▸ **Source information**:
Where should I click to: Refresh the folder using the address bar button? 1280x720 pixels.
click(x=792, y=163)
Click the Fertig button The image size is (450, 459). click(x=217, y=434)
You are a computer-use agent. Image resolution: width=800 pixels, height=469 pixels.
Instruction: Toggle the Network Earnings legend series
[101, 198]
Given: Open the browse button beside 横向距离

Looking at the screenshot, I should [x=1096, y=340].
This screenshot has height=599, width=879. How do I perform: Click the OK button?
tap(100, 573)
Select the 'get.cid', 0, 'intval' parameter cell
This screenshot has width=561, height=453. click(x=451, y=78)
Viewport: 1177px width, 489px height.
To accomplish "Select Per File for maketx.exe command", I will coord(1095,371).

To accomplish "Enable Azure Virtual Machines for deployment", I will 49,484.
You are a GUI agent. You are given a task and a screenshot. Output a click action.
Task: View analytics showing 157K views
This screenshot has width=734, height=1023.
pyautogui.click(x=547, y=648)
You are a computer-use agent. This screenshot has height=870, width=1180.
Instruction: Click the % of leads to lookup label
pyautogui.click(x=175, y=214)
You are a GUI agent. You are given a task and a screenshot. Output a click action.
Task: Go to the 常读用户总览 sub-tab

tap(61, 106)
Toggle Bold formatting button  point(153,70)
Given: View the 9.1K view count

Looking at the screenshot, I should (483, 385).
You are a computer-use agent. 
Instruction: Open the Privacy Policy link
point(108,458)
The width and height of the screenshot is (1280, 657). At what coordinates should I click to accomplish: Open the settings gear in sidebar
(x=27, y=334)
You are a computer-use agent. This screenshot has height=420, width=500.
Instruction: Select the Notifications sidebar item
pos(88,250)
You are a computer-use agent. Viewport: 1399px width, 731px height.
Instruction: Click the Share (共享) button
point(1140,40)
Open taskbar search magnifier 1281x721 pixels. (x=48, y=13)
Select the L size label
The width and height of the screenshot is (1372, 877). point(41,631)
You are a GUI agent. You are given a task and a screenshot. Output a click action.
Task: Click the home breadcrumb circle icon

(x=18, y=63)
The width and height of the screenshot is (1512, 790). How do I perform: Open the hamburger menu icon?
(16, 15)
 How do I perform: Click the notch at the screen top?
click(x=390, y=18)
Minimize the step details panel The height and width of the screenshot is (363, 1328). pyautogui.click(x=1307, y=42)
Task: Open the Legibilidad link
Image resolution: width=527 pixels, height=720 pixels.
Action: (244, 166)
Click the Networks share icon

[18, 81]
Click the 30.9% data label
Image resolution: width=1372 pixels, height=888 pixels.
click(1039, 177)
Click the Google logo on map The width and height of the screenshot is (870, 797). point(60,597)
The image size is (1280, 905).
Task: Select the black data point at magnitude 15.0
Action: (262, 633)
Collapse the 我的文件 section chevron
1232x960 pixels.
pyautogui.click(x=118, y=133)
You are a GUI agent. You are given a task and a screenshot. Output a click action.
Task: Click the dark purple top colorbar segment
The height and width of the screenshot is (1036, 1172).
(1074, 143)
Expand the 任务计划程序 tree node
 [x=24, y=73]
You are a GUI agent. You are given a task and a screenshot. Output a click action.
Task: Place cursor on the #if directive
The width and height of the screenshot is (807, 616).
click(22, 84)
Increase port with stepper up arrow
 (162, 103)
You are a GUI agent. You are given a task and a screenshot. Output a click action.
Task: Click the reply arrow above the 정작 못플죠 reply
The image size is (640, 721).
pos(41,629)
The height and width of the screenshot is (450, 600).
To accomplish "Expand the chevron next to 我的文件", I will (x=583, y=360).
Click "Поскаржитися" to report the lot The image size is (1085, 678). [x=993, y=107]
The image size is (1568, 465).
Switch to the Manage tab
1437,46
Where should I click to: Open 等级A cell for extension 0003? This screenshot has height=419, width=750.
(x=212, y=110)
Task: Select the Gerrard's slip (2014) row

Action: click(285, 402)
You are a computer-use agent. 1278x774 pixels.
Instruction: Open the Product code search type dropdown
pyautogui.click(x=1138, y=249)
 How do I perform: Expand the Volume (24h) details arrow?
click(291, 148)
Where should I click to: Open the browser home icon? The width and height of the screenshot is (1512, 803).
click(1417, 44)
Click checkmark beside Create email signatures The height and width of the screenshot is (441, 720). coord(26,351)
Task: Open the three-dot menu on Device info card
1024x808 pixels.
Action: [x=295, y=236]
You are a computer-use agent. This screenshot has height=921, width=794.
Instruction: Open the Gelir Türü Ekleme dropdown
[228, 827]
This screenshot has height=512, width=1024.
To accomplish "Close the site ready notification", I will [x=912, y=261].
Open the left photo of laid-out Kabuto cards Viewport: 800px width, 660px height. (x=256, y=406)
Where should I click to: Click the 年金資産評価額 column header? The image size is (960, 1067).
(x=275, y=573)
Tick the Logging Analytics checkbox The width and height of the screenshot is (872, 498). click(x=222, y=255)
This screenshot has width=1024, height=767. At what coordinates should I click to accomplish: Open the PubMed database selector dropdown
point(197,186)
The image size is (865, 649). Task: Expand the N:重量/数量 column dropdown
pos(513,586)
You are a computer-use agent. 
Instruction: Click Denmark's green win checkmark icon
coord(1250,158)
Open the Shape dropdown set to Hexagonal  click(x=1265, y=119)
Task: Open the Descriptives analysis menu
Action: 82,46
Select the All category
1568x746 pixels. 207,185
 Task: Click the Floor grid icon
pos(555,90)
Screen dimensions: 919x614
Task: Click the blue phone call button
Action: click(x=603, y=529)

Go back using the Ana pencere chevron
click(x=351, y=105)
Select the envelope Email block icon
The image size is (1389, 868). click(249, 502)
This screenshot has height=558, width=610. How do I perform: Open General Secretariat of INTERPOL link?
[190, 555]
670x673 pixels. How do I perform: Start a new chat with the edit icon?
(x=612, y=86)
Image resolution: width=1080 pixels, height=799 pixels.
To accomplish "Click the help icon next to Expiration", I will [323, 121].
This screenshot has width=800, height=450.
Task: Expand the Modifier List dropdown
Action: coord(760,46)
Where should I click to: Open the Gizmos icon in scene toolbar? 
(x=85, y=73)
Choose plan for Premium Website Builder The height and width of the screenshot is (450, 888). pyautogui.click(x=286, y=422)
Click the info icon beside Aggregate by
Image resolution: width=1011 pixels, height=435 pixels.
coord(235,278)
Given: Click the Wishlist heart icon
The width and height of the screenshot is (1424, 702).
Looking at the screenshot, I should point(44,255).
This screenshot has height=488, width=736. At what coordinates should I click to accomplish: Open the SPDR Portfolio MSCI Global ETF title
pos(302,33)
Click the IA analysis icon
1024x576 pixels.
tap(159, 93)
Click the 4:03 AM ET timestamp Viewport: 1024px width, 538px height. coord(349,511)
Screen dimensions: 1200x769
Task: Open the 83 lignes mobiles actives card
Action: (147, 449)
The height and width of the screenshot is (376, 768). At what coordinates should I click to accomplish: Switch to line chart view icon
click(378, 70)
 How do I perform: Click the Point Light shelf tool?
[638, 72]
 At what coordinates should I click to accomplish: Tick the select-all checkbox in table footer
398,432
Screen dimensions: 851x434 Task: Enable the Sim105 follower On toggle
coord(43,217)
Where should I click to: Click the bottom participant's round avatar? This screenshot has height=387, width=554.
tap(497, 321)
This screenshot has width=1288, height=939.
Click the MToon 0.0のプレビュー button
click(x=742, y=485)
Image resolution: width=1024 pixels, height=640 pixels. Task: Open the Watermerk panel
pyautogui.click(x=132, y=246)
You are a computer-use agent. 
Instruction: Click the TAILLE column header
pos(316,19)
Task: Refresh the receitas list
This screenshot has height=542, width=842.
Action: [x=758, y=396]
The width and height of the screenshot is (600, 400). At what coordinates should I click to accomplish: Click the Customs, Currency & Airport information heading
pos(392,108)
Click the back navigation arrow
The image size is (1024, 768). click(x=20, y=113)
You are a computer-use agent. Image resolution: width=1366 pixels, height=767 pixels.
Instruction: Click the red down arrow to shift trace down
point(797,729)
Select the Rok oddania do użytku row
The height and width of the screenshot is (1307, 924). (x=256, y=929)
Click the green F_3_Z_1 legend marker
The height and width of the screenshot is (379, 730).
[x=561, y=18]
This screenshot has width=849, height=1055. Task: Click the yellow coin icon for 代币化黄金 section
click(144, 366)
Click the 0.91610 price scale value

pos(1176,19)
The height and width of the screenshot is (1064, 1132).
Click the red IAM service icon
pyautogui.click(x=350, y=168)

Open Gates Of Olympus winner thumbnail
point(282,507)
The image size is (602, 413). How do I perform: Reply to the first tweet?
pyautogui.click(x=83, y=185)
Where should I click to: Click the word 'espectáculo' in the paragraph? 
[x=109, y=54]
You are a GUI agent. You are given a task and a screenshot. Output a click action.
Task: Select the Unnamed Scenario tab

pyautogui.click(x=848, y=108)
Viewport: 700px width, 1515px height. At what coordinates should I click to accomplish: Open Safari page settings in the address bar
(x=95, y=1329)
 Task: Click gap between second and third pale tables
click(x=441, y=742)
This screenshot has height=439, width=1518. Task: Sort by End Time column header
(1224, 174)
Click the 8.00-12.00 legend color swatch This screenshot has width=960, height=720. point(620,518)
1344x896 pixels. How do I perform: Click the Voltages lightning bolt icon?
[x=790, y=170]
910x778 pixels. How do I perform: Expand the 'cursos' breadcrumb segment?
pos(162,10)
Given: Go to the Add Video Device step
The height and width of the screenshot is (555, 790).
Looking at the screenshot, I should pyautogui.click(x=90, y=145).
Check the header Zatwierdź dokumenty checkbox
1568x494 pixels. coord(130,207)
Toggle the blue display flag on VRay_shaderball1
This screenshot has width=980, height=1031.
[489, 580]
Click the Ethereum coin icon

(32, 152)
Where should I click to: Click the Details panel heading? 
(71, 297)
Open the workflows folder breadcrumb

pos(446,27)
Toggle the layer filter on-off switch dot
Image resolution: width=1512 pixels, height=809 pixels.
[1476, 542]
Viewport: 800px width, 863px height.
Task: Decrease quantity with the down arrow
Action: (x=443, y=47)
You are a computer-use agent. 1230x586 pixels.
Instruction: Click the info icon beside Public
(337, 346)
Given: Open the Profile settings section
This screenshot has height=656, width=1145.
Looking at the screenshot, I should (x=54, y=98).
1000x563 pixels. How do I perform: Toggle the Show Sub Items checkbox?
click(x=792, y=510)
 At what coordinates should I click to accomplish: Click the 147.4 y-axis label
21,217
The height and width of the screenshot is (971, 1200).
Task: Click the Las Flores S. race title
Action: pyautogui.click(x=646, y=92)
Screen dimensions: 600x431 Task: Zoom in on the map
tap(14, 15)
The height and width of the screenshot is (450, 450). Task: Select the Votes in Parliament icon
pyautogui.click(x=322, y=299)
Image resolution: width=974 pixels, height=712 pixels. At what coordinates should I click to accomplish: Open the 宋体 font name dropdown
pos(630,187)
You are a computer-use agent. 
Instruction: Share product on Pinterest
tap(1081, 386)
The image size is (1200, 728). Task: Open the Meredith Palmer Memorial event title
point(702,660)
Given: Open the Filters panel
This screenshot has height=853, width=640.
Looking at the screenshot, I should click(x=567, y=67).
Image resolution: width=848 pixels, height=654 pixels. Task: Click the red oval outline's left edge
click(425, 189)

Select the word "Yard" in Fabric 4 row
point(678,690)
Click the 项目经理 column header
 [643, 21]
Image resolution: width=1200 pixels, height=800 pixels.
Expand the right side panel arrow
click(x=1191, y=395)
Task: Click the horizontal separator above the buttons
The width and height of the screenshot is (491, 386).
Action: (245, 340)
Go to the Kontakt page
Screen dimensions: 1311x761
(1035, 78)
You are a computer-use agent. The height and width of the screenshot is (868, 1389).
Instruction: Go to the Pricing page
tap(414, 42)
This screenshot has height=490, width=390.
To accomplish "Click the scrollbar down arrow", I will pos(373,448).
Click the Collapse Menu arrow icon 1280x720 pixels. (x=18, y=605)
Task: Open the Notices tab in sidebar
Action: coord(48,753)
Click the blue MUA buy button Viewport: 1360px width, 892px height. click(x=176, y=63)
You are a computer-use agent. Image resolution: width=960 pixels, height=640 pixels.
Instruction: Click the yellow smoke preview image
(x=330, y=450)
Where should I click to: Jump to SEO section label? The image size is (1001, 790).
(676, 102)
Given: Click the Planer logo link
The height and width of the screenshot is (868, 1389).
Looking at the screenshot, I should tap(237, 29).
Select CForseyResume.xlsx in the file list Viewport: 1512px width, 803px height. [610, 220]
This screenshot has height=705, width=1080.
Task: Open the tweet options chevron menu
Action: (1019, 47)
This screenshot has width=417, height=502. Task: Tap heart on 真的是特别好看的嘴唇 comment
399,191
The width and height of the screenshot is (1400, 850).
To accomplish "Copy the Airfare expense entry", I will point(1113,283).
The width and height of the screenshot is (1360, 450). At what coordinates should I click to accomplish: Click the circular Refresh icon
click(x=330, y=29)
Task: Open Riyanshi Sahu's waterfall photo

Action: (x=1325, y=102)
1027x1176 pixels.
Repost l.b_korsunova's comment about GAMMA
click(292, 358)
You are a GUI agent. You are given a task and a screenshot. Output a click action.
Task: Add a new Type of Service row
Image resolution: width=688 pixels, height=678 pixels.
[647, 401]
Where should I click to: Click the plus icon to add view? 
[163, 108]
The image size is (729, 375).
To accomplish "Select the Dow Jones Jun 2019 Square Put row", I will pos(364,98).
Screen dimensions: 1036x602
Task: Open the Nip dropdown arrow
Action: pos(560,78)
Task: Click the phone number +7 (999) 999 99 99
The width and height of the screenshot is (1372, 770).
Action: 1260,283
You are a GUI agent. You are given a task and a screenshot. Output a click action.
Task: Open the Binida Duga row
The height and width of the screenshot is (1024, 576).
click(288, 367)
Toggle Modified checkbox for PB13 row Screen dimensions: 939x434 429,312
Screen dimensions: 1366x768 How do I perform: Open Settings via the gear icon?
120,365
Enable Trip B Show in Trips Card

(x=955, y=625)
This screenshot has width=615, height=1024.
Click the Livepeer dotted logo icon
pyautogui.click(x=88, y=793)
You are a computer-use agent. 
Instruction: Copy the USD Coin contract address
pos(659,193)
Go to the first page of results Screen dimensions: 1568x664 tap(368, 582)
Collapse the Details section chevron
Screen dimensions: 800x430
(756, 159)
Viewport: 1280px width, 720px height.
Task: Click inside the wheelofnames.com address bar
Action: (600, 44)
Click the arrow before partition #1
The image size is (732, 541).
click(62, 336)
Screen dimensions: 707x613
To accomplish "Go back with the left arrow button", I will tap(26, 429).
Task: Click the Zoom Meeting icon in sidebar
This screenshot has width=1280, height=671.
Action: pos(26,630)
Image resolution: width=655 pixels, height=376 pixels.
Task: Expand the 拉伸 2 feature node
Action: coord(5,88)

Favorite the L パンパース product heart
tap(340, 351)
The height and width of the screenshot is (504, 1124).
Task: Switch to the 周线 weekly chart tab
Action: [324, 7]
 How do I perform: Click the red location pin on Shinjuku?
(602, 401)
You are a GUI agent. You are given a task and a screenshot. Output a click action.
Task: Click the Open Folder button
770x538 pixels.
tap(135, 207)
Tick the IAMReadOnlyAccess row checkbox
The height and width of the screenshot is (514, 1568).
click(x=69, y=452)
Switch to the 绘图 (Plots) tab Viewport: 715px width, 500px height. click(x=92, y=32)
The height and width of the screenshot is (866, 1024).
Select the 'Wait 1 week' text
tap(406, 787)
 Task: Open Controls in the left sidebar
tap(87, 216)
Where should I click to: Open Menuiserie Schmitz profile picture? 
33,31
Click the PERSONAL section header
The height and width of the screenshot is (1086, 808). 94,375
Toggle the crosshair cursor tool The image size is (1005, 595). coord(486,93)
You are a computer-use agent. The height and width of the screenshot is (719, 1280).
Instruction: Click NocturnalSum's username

▸ **Exercise instructions**: Quote every line of the records above, from the first down to the one holding "Click the Fertig", exactly as written.

▸ **Response to this exercise**:
Where should I click to: Refresh the folder using the address bar button? 1280x720 pixels.
click(x=792, y=163)
Click the Fertig button The image size is (450, 459). click(x=217, y=434)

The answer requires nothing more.